La Terre est bien vieille, mais la vie bien belle pour les derniers des immortels qui n'ont d'autre souci que de s'inventer des passe-temps originaux. Pour Jherek Carnelian, la question est réglée : l'amour que lui inspire la vertueuse Amelia ne lui laisse pas une seconde de répit, la belle lui glissant sans cesse entre les doigts. Mais voilà qu'une indocile machine à voyager dans le temps les propulse tout deux sur une plage de la préhistoire où ils pourraient enfin tendrement robinsonner s'ils y trouvaient au moins de quoi se sustenter. Echappant in extremis à la mort par inanition, ils rejoignent l'époque de Jherek pour y apprendre une affreuse nouvelle : partout, les Galaxies ont commencé à exploser et pour la vieille Terre, ce n'est plus qu'une question de jours.

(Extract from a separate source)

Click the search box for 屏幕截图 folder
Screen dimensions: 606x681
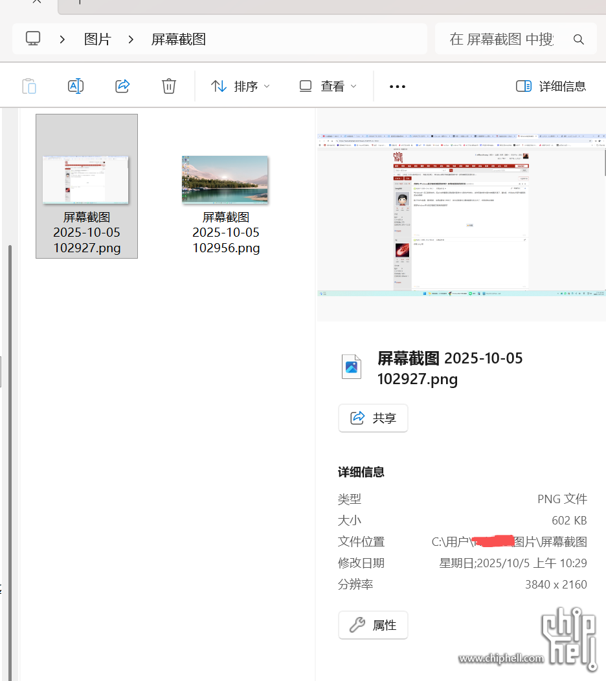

Est-ce donc vraiment la fin du monde ? Est-ce donc vraiment la fin des rires et des chants ?
L'auteur
Michael Moorcock, né en 1939, est un des maîtres de l'héroic-fantasy, qu'il a enrichi de cycle aussi célèbres que ceux d'Elric le nécromancien ou de Corum. Mais il a aussi largement oeuvré pour la science-fiction comme auteur des sagas consacrées au personnage de Jerry Cornélius, une de ses créations les plus originales, et rédacteur en chef de la mythique revue anglaise New Worlds, qui contribua en son temps à faire radicalement évoluer le genre.
Troisième et dernier volet (en principe) de la trilogie des « Danseurs de la Fin des Temps » contant l'idylle difficile entre Jherek Carnelian, jouvenceau naïf et libertin de la Fin des Temps, et Mrs Amelia Underwood, jeune fille de bonne famille et moralité de la fin de l'ère victorienne (Bromley, 1896). Dois-je vous rappeler les mille et une aventures qui émaillent les deux premiers tomes 1 ? J'espère que non, car celui-ci étant rigoureusement la suite, il est préférable de les connaître. D'autant qu'ici les mystères tombent : Amelia Underwood avoue enfin ouvertement son amour à Jherek (deux tomes que ça couvait !) ; on y apprend qui est réellement Lord Jagged des Canaries (le Lord Chiaf of Justice Jagger ? le journaliste Jackson ? un Voyageur du Temps ? Dieu-le-Père ?...) ; on y découvre le véritable aspect de la Terre à la Fin des Temps, hors de toute illusion : spectacle absolument naturel, inévitable, tangible, en décor, couleurs et risques réels ; Amelia évolue à toute vitesse (elle devient presque féministe !) tandis que Jherek ne sait toujours pas ce qu'est exactement la « vertu » ; la police londonienne, inspecteur Springer en tête, poursuit toujours les abominables et vulgaires Lat à travers les âges jusqu'à la fin du monde (et même au-delà !) ; Harold Underwood, le mari trompé, se réfugie dans la foi religieuse et réussit même à se faire un disciple ; Mongrove et son copain l'extraterrestre Yusharip sont plus sinistres que jamais, le duc de Queens perd toujours le contrôle de ses fêtes... et Moorcock continue de nous charmer et nous faire rire — bien que le dynamisme exubérant des deux premiers volumes s'essouffle un peu, au profit d'une nette tendance à philosopher (ou plutôt « dialectiquer » au sujet de ce, sempiternel boulet qu'est la morale). Dommage... Enfin, c'est malheureusement la régle générale avec les trilogies.
« La fin de tous les Chants » reste néanmoins une œuvre rare - — dans la mesure où l'humour est rare en SF — disons que ce livre (cette trilogie) est a l'humour ce qu'Elric le Nécromancien est à l'heroic-fantasy. Si vous aimer Moorcock ou l'humour, ne la ratez pas. Sinon, vous êtes vraiment pince-sans-rire, ou trop épris de morale. Profitez-en pour changer, selon la voie difficile-mais-belle de Mrs Amelia Underwood.